*** Input data Section Begins ***

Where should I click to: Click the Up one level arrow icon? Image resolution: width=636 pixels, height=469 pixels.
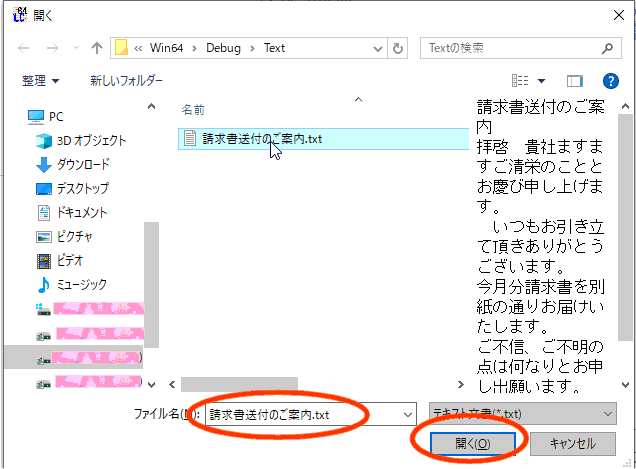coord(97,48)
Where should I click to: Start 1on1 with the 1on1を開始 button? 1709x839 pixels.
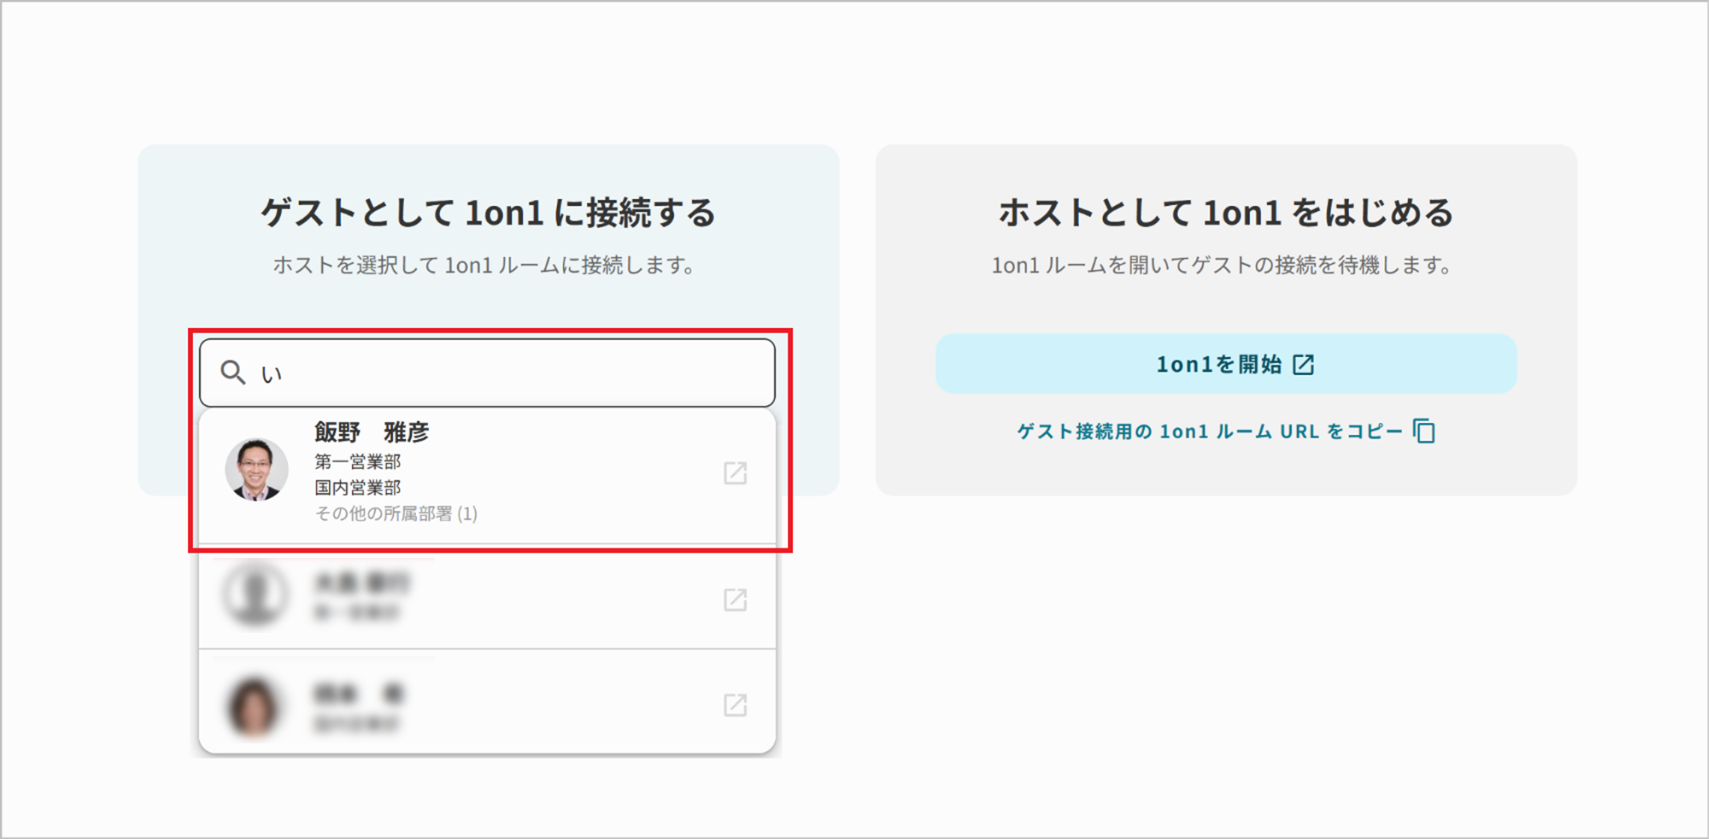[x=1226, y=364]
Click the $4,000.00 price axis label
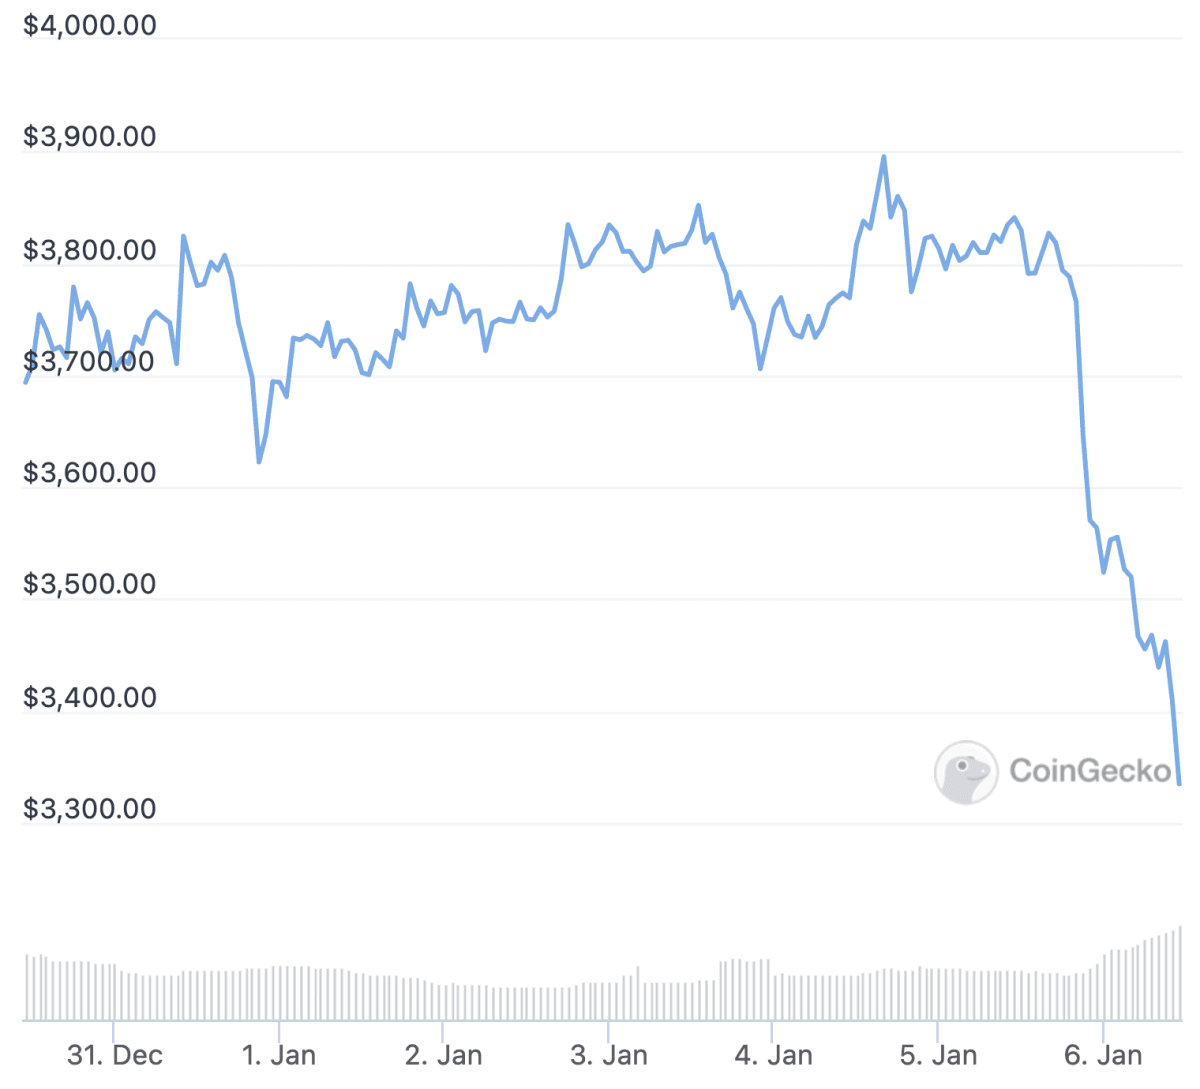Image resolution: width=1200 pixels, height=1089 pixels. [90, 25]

*** Input data Section Ends ***

Instructions for the task: Reproduce each entry precisely. Leave the pictures out.

Result for this task:
Where should I click to: Click the Up one level arrow icon? Image resolution: width=636 pixels, height=469 pixels.
coord(97,48)
Where should I click to: Start 1on1 with the 1on1を開始 button? 1709x839 pixels.
[x=1226, y=364]
Click the $4,000.00 price axis label
Image resolution: width=1200 pixels, height=1089 pixels. [90, 25]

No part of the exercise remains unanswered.